Hydro uses provisioned MSK clusters in development and production environments. In each environment, Hydro manages a single MSK cluster that hosts multiple tenants with differing workload requirements. Proper capacity planning makes sure the clusters can handle high traffic and provide all users with the desired level of service.

Real-time streaming is a relatively new technology at REA. Many users aren’t yet familiar with Apache Kafka, and accurately assessing their workload requirements can be challenging.

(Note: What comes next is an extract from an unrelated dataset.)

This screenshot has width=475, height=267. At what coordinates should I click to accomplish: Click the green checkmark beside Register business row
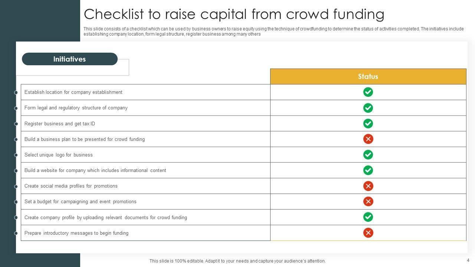(368, 123)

As the custodians of the Hydro platform, it’s our responsibility to find a way to perform capacity planning to proactively assess the impact of the user workloads on our clusters.

Goals

Capacity planning involves determining the appropriate size and configuration of the cluster based on current and projected workloads, as well as considering factors such as data replication, network bandwidth, and storage capacity.

Without proper capacity planning, Hydro clusters can become overwhelmed by high traffic and fail to provide users with the desired level of service. Therefore, it’s very important to us to invest time and resources into capacity planning to make sure Hydro clusters can deliver the performance and availability that modern applications require.

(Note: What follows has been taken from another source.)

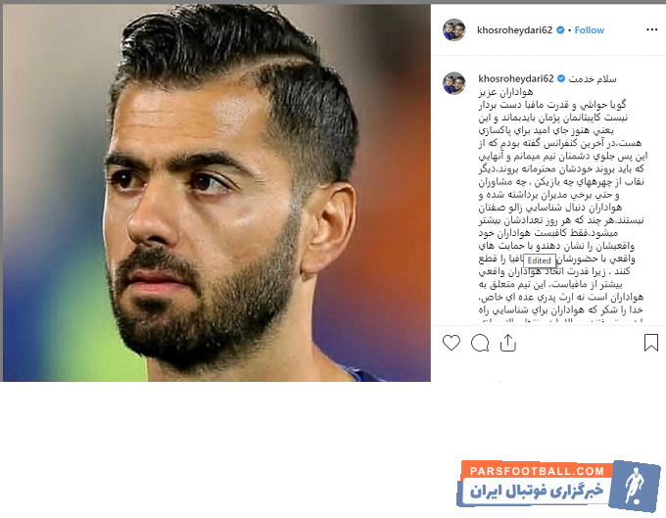Screen dimensions: 666x518
Task: Like the post with the heart icon
Action: click(x=452, y=343)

The capacity planning approach we follow for Hydro covers three main areas:

The models used for the calculation of current and estimated future capacity needs, including the attributes used as variables in them
The models used to assess the approximate expected capacity required for a new Hydro workload joining the platform
The tooling available to operators and custodians to assess the historical and current capacity consumption of the platform and, based on them, the available headroom

The following diagram shows the interaction of capacity usage and the precalculated maximum usage.

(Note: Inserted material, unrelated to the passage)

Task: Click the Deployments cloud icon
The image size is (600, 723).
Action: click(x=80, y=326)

Although we don’t have this capability yet, the goal is to take this approach one step further in the future and predict the approximate resource depletion time, as shown in the following diagram.

To make sure our digital operations are resilient and efficient, we must maintain a comprehensive observability of our current capacity usage. This detailed oversight allows us not only to understand the performance limits of our existing infrastructure, but also to identify potential bottlenecks before they impact our services and users.

By proactively setting and monitoring well-understood thresholds, we can receive timely alerts and take necessary scaling actions. This approach makes sure our infrastructure can meet demand spikes without compromising on performance, ultimately supporting a seamless user experience and maintaining the integrity of our system.

Solution overview

The MSK clusters in Hydro are configured with a PER_TOPIC_PER_BROKER level of monitoring, which provides metrics at the broker and topic levels. These metrics help us determine the attributes of the cluster usage effectively.

However, it wouldn’t be wise to display an excessive number of metrics on our monitoring dashboards because that could lead to less clarity and slower insights on the cluster. It’s more valuable to choose the most relevant metrics for capacity planning rather than displaying numerous metrics.

Cluster usage attributes

Based on the Amazon MSK best practices guidelines, we have identified several key attributes to assess the health of the MSK cluster. These attributes include the following:

In/out throughput
CPU usage
Disk space usage
Memory usage
Producer and consumer latency
Producer and consumer throttling

For more information on right-sizing your clusters, see Best practices for right-sizing your Apache Kafka clusters to optimize performance and cost, Best practices for Standard brokers, Monitor CPU usage, Monitor disk space, and Monitor Apache Kafka memory.

The following table contains the detailed list of all the attributes we use for MSK cluster capacity planning in Hydro.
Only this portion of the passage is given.